Литмир - Электронная Библиотека

***

Сидя напротив Алёны, Теодор ревностно не поднимает головы от тарелки, силясь прикрыть своё опухшее лицо волосами. Хотя, верно, она уж успела приметить это, когда юноша только вошёл в залу, и ясновидящей тут даже быть не надо.

Сегодня потчуют чем-то овощным. Он ворочает вилкой разваренные куски, залитые подливой и, нацепляя на зубья совсем по чуть-чуть, медленно складывает их себе в рот. Правда, несмотря на это, всё равно еда встаёт у него поперёк горла и, игнорируя прекрасный пряный аромат, аппетит оставляет желать лучшего.

- Тебе что-то не нравится?
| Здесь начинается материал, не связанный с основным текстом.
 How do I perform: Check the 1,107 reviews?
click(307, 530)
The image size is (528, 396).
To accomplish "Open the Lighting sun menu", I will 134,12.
Может, попросить подать что-нибудь другое?

- Нет, - хрипло отвечает он и, в попытках боле не разжигать любопытство женщины, начинает есть шустрее, едва ли не давясь едой.

- Насколько я знаю, в особняке вполне тепло, Тео, разве тебе не жарко в этой одежде? Или может в покоях твоих отчего-то холодно? Только скажи, с этой проблемой разберутся, - мягко спрашивает она его с некой заботой в голосе, пусть и не отрываясь от трапезы.

- Нет, ничуть не жарко, - врёт ей, а у самого руки так и чешутся одёрнуть высокий ворот.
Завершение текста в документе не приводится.